Quackey




Quackey is a software version of the classic Perquackey anagramming word game. It is implemented as a Bash shell script and runs under Linux, UNIX, and OSX. The game is suitable for either solitary or competitive play.

The Perquackey board game consists of a set of letter dice, a 3-minute sand timer, and specially-formatted score sheets ... all packaged in a brightly-colored tin. Although marketed as an educational game for children, many adults consider it to be on a par with Scrabble as an anagramming word-building game. Over the years, it has been distributed by Hollingsworth Brothers, Lakeside Industries, and Cardinal, among others. It is still available for purchase.
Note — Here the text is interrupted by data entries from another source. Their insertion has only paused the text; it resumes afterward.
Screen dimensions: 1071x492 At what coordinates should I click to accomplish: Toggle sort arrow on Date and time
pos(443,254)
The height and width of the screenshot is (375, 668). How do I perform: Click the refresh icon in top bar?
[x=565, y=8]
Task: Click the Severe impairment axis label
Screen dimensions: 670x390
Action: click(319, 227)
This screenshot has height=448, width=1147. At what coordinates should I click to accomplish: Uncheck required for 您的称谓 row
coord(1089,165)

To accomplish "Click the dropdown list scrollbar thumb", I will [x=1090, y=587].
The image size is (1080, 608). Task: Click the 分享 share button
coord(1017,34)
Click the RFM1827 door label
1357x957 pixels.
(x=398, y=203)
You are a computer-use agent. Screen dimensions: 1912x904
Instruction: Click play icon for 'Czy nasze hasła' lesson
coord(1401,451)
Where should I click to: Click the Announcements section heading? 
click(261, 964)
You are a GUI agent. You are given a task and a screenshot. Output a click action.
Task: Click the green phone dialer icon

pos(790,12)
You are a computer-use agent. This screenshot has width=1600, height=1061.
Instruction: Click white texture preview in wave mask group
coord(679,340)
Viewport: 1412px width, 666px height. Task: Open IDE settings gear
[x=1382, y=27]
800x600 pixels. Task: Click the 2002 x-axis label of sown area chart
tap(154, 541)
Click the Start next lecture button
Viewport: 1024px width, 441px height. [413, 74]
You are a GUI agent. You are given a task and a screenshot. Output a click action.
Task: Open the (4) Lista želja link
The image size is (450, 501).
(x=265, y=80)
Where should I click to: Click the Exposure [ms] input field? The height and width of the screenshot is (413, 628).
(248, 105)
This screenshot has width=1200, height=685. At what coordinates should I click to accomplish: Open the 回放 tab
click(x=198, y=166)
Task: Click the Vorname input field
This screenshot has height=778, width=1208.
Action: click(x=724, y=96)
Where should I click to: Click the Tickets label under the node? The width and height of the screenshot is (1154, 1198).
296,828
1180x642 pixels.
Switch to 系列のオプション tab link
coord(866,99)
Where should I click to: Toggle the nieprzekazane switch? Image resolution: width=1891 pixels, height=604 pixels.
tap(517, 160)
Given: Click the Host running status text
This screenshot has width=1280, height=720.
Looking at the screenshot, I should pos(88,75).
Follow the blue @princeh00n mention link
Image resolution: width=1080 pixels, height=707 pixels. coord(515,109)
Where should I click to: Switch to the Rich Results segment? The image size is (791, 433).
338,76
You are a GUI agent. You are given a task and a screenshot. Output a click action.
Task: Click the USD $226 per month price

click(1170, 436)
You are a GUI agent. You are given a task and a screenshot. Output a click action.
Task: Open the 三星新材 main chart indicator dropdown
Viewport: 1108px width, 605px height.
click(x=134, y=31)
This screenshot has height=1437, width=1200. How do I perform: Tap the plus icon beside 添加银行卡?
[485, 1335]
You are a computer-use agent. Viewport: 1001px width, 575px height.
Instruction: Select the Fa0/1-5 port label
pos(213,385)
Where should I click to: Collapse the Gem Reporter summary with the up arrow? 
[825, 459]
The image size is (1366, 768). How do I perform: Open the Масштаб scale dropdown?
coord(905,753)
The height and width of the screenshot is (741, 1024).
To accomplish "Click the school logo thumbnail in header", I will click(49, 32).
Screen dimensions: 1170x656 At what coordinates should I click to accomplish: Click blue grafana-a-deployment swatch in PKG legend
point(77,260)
From a set of 10 (13 in vulnerable version) letters, the player forms anagrams, scored according to word length, and with category completion bonuses. There is a time limit on each play. The rules are (mostly) compatible with classic Perquackey.


Download URL

URL of the tarball.



Screenshot





Installation

The qky.sh script requires an ASCII UNIX-format word list file, one word per line, installed in /usr/share/dict. The name of the file must be word.list ...

A suggested list is the script author's yawl word list package.
(Mirror site)

To run the script, simply type: sh qky.sh Better yet, rename the qky.sh file to qky and make it directly executable by a chmod 755 qky and then copy it to the /usr/local/bin directory. After that simply typing qky in an xterm or Gnome terminal invokes the script.



News

Version 0.2:
Now part of this package is a qkyv.sh script that implements a vulnerable version of Quackey.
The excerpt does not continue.